L'universalité des émotions primaires a été remise en question ultérieurement lors de l'analyse du langage de différents peuples éloignées, comme à Thaïti où il n'existerait pas de mot pour dire "tristesse" ou "émotion" ou les esquimaux Ukta dont le langue ne prévoit aucun terme pour dire "colère" ou un sentiment analogue.

Que l'émotion soit innée ou acquise culturellement, le sentiment, qui est l'extériorisation reste quelque chose de subjectif, propre à chacun.

En effet, en tant que médiateur, l'on constate régulièrement qu'un même événement peut déclencher deux émotions différentes chez deux personnes distinctes ou chez une même personne à deux moments différents ou encore deux émotions contradictoires au même moment chez une même personne.

Les professeurs et psychologues suisses, David SANDER et Klaus R. SCHERER expliquent cela en faisant valoir que l'évaluation de l'événement dépend des motivations et des valeurs d'un individu à un moment donné.

Les aspects culturels, de classes sociales et de génération sont donc à considérer par le médiateur car faisant varier les émotions d’un individu à l’autre sur un sujet déterminé.
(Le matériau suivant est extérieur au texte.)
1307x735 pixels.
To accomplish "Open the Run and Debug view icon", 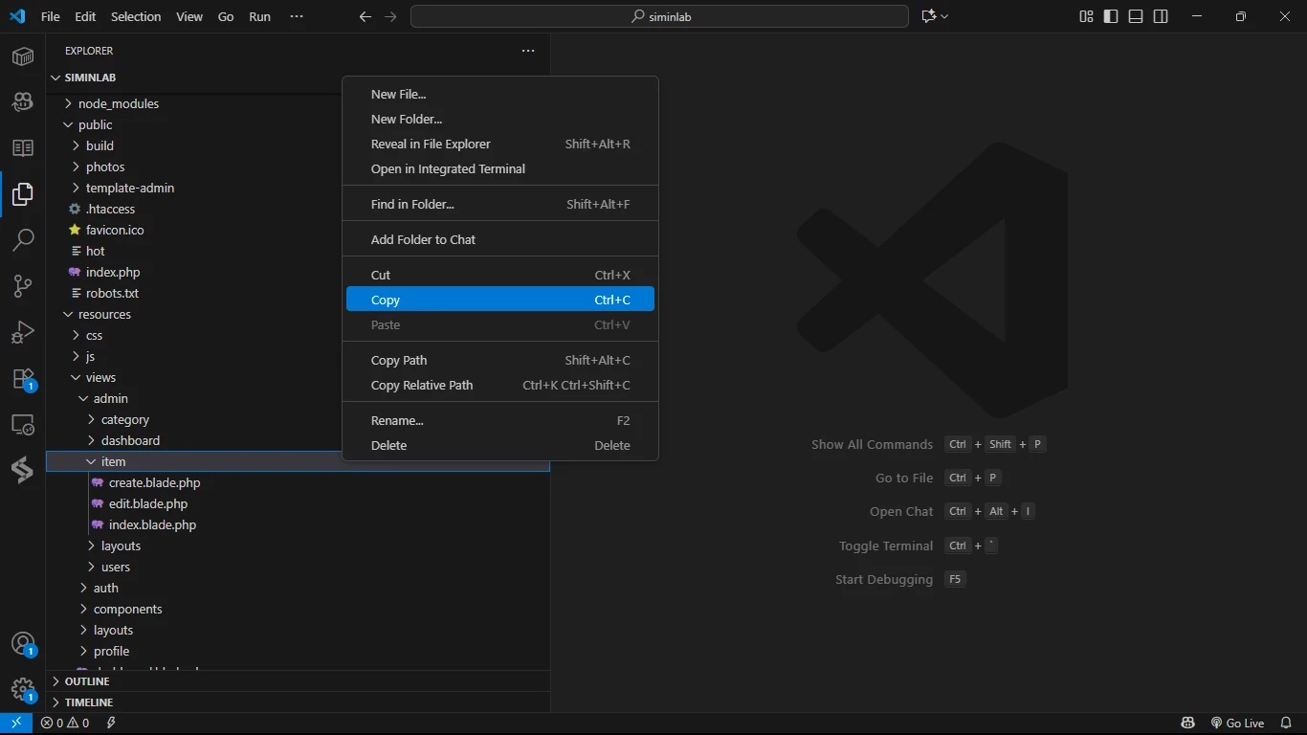I will point(23,332).
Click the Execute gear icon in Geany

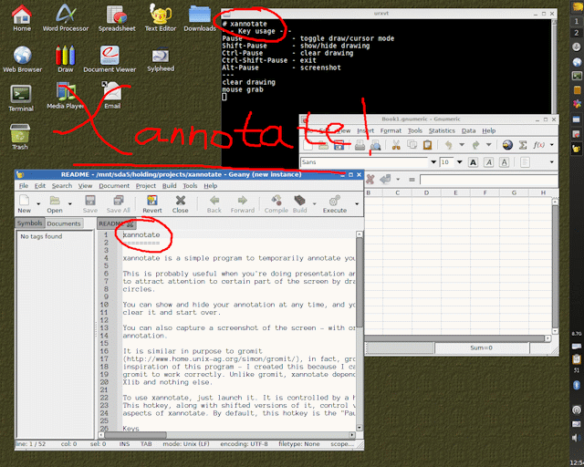[x=335, y=203]
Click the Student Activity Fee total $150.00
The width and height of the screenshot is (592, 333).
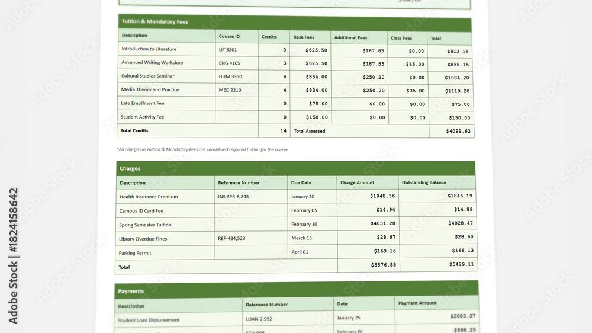[459, 117]
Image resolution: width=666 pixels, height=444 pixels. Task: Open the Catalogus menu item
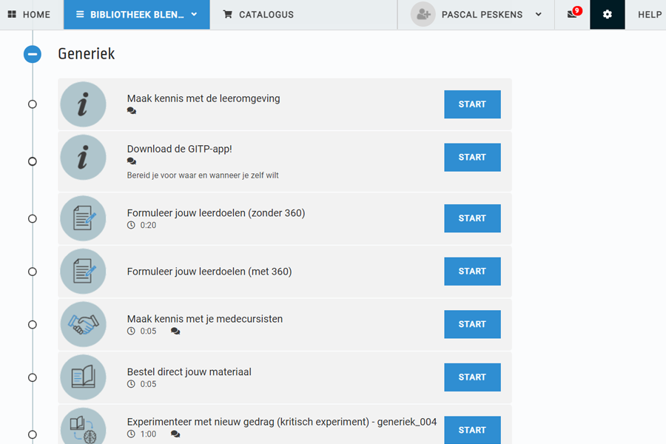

Un divorce suscitera d’avantage d’émotions liées à la honte par exemple selon que les époux viennent d’Inde ou de Suisse, qu’ils soient fortunés ou pauvres, jeunes ou âgés.

Si donc tous les individus peuvent ressentir les mêmes émotions, le médiateur ne pourra pas se borner à nommer l'émotion ressentie. Il faudra dans chaque cas analyser le type d'émotion vécue par le participant, les raisons de cette émotions et les valeurs de l'individu qui sont touchées par celles-ci. J'irais même plus loin. Ces éléments devront être communiqués oralement par les participants à la médiation. Cela peut bien sûr se faire par étape (discussions lors de caucus d'abord, puis en session commune). Ce n'est que de cette manière que les parties pourront vraiment, pour les uns, être enfin compris, pour les autres, comprendre la réaction de leur époux, collègue, patron, partenaire, etc.

Quelle est l’origine des émotions ?

Comme on l'a vu, les émotions sont influencées par notre culture, notre milieu familial, le groupe dans lequel nous évoluons, mais elles sont influencées surtout par notre enfance.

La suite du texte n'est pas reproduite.